I have previously discussed MAF tests ad nauseum, so all I will say here is that I am assuming they are a measure of fitness, that higher is better. At the beginning of 2014, I had gone a long time without riding, so I did several weeks where a daily MAF test was my training ride (MAF Test Only). For the first six weeks or so, I improved dramatically on that regimen, but eventually my results plateaued. In response to that plateau, I significantly increased the intensity of my schedule by replacing two MAF test rides with one long ride and one fast ride each week (Long + Brisk). That had the desired effect of effecting improvement beyond the previous plateau but the undesired effect of being exhausting; I could not maintain that schedule. When I backed off, my performance fell, and before I could experiment with a more moderate schedule, I had to take a break in training to visit my Dad in California (Overtrain, Calif). When I returned, I trained with my wife for the 60 mile Tour de Pink, and as a result , I reached the highest level of fitness of the year, a level of fitness I had only previously seen just before riding a brevet. This was very encouraging! Before I could take advantage of that, however, my son became ill and my Dad started falling, causing me to visit California again, but this time for three weeks and with little time to bicycle. Since my return, I have attempted to regain the fitness I had before I left (Claw Back Fitness) with some success but also some setbacks. I have just over three weeks to get ready if I am to ride a brevet this year, we shall see how that goes.

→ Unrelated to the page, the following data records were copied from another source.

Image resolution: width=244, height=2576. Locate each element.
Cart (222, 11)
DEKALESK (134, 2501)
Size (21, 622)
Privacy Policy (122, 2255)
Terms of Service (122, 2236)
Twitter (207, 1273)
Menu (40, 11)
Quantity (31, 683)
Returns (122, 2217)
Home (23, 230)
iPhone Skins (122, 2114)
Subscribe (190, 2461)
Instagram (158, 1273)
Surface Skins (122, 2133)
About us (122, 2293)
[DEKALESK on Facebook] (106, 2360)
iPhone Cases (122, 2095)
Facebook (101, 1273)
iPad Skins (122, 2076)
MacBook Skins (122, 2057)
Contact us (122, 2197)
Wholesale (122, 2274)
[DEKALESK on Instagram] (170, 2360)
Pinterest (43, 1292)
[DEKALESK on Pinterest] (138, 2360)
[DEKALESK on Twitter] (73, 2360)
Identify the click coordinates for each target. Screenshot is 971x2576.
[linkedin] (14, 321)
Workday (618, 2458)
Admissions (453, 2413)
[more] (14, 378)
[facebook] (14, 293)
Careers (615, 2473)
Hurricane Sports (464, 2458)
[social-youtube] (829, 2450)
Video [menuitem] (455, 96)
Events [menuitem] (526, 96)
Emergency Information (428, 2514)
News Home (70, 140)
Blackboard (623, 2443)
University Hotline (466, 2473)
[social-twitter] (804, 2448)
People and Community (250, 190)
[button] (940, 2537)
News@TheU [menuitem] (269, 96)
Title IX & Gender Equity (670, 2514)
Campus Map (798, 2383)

|Me during my snarky college years. My friend "ER" and I were out on a ride in 1968 or so and decided to take some posed pictures to prove how clever we were.|
A while back, I posted about the growing extension to one of my favorite hike and bike trails, the Braes Bayou Trail. That extension keeps growing to the point where I am beginning to be able to guess where it might be going. The extension actually departs from Braes Bayou, which it could have continued to follow, to branch off and follow Keegan's Bayou instead. Looking at the satellite photos on Google Maps, there are existing dirt paths along parts of Keegan's Bayou, and if I imagined the longest possible extension that could be plausibly built, it is the segment in red on the map below.
For perspective, the part of the Braes Bayou trail I most frequently ride is shown in green. Sometimes I mention I ride this same trail to the east, despite some unfinished, rather dangerous dirt sections (that seem like they would be easy to fix.) That segment is shown in blue. As you can see, as appreciated as every bit of new trail is, this extension is not a game changer by any means. It is not that long, nor does it facilitate the crossing any busy highways or other significant barriers. I suspect its only effect will be to make my standard Braes Bayou ride a couple of miles longer, not a bad thing at that.